**Given exercise**
Reproduce verbatim the stretch of records from the line containing "Click the Sort Largest to Smallest Z-A icon" through the line containing "pyautogui.click(x=15, y=35)", with both of those lines included.

Item-finding records:
----------------------------------------

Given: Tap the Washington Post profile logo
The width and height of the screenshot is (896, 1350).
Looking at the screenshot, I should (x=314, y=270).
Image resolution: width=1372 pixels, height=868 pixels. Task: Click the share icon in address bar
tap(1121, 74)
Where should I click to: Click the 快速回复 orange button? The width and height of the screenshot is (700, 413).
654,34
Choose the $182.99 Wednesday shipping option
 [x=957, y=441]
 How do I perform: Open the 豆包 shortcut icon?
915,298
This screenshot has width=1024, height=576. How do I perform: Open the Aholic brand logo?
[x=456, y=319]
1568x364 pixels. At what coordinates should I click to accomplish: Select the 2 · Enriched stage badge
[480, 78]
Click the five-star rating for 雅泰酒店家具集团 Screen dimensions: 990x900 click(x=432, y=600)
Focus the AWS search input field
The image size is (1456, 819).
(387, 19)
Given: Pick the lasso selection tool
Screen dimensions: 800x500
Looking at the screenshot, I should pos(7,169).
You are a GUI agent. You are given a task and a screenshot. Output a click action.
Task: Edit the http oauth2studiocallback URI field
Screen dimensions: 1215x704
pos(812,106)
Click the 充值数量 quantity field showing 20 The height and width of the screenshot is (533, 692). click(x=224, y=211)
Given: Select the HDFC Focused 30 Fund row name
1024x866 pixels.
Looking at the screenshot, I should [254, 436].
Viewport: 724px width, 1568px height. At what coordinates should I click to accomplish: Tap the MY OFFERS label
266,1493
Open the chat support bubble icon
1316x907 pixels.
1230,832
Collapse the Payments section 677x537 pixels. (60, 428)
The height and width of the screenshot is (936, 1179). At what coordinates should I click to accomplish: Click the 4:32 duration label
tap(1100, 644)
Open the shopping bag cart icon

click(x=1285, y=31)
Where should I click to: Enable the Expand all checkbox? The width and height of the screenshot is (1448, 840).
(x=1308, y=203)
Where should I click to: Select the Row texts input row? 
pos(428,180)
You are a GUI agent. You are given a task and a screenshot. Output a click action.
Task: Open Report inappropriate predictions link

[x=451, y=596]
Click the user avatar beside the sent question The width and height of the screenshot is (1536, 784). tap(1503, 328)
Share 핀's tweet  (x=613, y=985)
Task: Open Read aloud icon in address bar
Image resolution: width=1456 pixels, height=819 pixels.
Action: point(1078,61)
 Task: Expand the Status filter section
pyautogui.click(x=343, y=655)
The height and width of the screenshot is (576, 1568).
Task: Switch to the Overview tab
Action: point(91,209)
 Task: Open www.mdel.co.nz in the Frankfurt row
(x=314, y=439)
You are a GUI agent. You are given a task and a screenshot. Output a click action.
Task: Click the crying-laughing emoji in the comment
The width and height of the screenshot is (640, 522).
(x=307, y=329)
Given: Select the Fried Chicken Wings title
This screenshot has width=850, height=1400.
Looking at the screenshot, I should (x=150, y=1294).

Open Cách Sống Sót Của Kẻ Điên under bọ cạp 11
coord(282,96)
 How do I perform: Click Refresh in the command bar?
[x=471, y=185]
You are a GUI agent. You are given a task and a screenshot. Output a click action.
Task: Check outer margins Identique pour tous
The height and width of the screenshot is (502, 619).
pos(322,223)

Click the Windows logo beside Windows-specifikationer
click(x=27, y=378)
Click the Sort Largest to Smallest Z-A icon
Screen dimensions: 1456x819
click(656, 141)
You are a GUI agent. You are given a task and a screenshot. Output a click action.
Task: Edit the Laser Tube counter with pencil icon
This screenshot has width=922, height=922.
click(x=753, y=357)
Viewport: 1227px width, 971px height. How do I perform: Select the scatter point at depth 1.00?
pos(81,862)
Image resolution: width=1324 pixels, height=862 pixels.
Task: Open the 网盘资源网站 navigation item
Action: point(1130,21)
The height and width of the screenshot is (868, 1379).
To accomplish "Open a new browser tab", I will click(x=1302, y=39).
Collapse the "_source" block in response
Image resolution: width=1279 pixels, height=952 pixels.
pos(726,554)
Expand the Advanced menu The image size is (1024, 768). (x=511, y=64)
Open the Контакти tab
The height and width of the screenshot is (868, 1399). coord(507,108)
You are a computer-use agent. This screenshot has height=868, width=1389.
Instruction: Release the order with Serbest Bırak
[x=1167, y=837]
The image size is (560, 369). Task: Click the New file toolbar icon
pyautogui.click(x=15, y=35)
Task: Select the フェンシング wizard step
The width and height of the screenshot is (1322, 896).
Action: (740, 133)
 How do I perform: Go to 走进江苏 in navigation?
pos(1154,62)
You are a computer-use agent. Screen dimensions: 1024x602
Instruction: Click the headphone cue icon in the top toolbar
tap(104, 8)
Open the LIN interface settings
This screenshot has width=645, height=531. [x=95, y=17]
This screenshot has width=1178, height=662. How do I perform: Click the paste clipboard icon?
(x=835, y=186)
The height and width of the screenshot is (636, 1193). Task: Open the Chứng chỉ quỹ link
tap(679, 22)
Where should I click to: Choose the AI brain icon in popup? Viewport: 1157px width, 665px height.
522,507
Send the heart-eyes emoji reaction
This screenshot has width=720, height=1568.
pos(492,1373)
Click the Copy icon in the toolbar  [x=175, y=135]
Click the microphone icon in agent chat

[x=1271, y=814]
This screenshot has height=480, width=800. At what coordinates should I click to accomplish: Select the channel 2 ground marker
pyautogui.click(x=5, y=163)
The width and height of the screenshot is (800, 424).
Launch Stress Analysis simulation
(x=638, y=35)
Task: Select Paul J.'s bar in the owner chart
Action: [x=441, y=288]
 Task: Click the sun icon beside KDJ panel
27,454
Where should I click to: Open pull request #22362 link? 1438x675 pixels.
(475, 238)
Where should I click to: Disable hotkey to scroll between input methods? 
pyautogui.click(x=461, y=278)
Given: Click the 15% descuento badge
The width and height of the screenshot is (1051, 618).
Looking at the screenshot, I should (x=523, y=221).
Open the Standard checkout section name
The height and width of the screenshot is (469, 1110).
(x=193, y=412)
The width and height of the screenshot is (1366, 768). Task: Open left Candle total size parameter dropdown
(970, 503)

----------------------------------------

**Exercise output**
Click the Sort Largest to Smallest Z-A icon
Screen dimensions: 1456x819
click(656, 141)
You are a GUI agent. You are given a task and a screenshot. Output a click action.
Task: Edit the Laser Tube counter with pencil icon
This screenshot has width=922, height=922.
click(x=753, y=357)
Viewport: 1227px width, 971px height. How do I perform: Select the scatter point at depth 1.00?
pos(81,862)
Image resolution: width=1324 pixels, height=862 pixels.
Task: Open the 网盘资源网站 navigation item
Action: point(1130,21)
The height and width of the screenshot is (868, 1379).
To accomplish "Open a new browser tab", I will click(x=1302, y=39).
Collapse the "_source" block in response
Image resolution: width=1279 pixels, height=952 pixels.
pos(726,554)
Expand the Advanced menu The image size is (1024, 768). (x=511, y=64)
Open the Контакти tab
The height and width of the screenshot is (868, 1399). coord(507,108)
You are a computer-use agent. This screenshot has height=868, width=1389.
Instruction: Release the order with Serbest Bırak
[x=1167, y=837]
The image size is (560, 369). Task: Click the New file toolbar icon
pyautogui.click(x=15, y=35)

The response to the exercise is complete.